Let us continue our excursion into the purification of the intellect.
Again, although the term -- purification -- will sound anachronistic to the postmodern, post-literate, and post-reality ears of the left, it is quite obviously one of their enduring preoccupations, extending back to the French Revolution, when the penalty for impure thoughts was separation of them from the body.
We see this same obsession with Impure Thoughts in all subsequent revolutions, from communists to Islamists to our contemporary cancelists.
Here again, this obsession with the thoughts of other people represents but the transformation of an archetypal religious concern that essentially coarises with man.
This is just another way of saying that the serpent has always been with us. He likes to accuse other persons (starting with God) of crimethink, which is why Jesus makes the point of advising us to remove the plank from or own heads before complaining to the authorities about the other guy's splinter.

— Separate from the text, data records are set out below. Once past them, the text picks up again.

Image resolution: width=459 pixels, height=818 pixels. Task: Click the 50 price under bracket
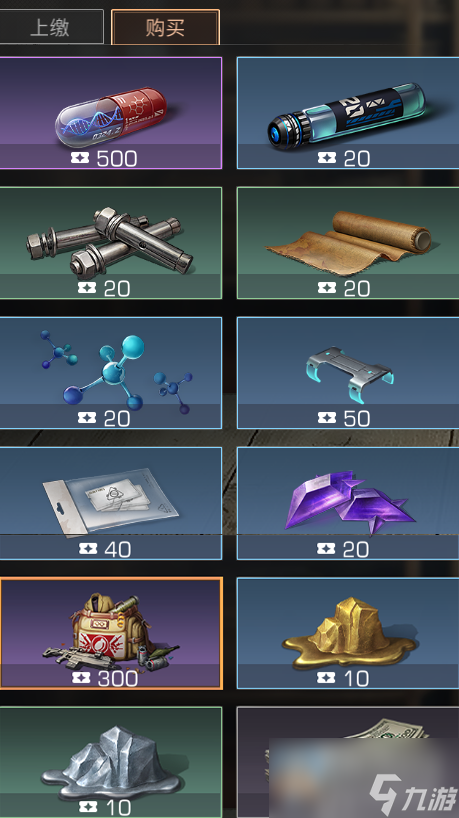click(357, 418)
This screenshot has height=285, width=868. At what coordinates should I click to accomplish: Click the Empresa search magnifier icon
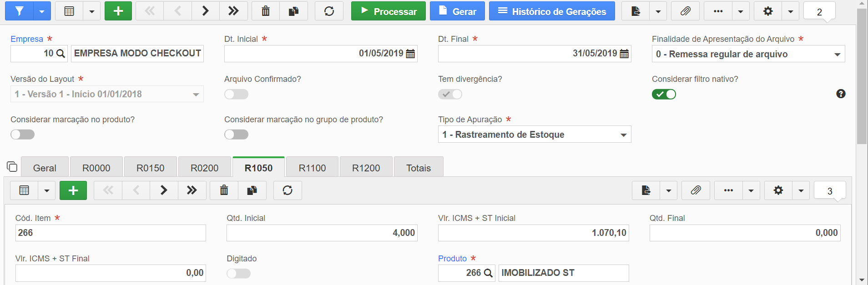click(x=60, y=54)
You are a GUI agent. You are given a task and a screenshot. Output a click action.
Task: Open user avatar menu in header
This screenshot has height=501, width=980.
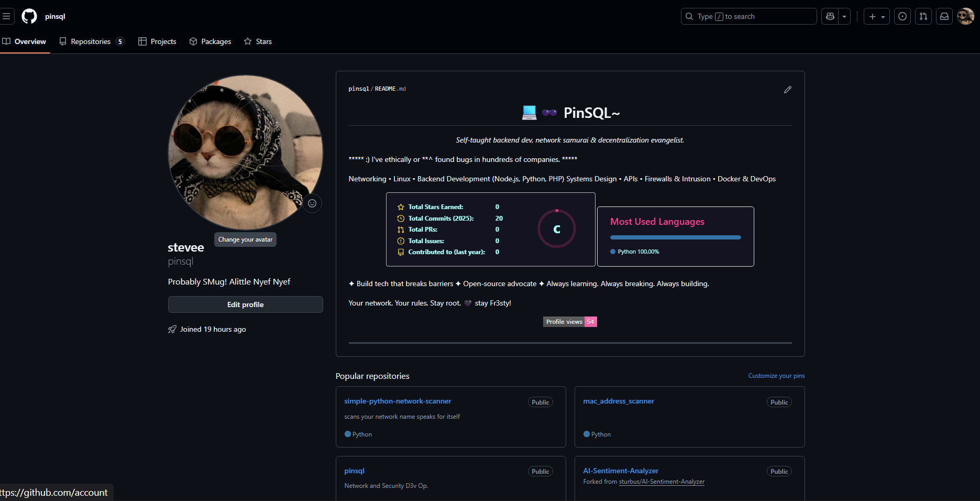coord(965,16)
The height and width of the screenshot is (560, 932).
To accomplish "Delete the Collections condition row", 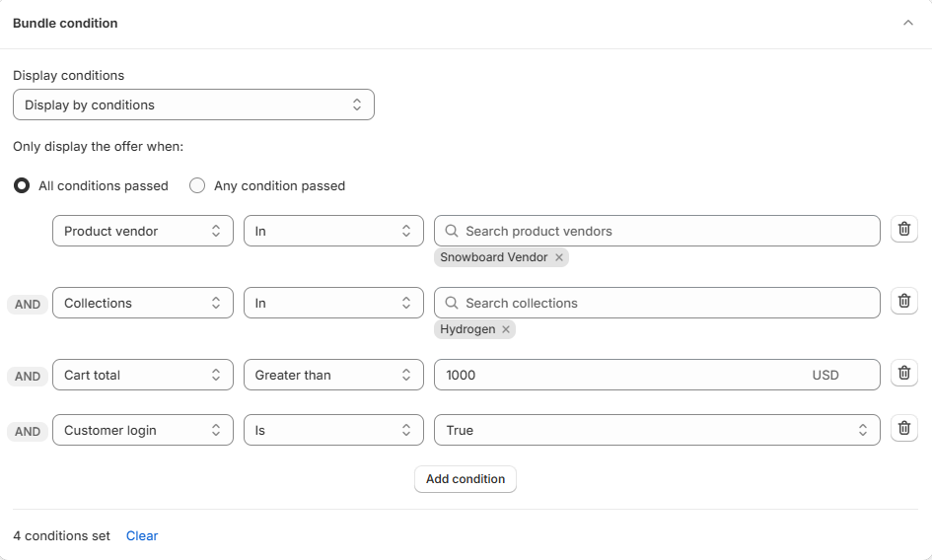I will [903, 301].
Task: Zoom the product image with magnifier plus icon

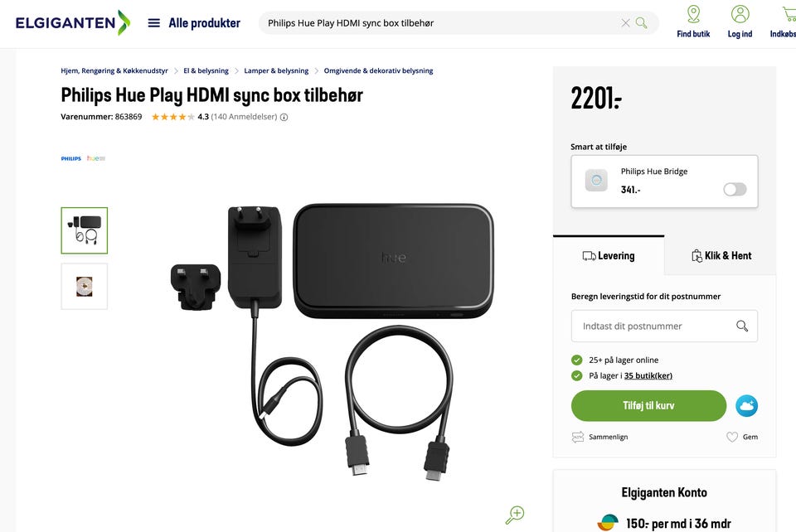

Man has been dealing with this question of impure thoughts since the beginning of his terrestrial career some 50 to 100,000 years ago. And the earliest and most persistent solution to this problem has revolved around human sacrifice. Unless you have a better idea.
Today this ritual scapegoating is called "cancellation." It's the same mechanism, only sublimated: instead of killing the body, they only kill the career and/or reputation, and banish the victim to the wilderness, exiling him beyond the borders of the cult.
This is all exhaustively outlined in the works of Gil Bailie, Rene Girard, and others, so I don't want to repeat it here. It's also discussed in various anthropological studies of millenarian / apocalyptic movements.
Now, to a certain extent, you could even say that the modern west is just an accident of one man's pathological obsession with impure thoughts, and a desperate attempt to deal with them.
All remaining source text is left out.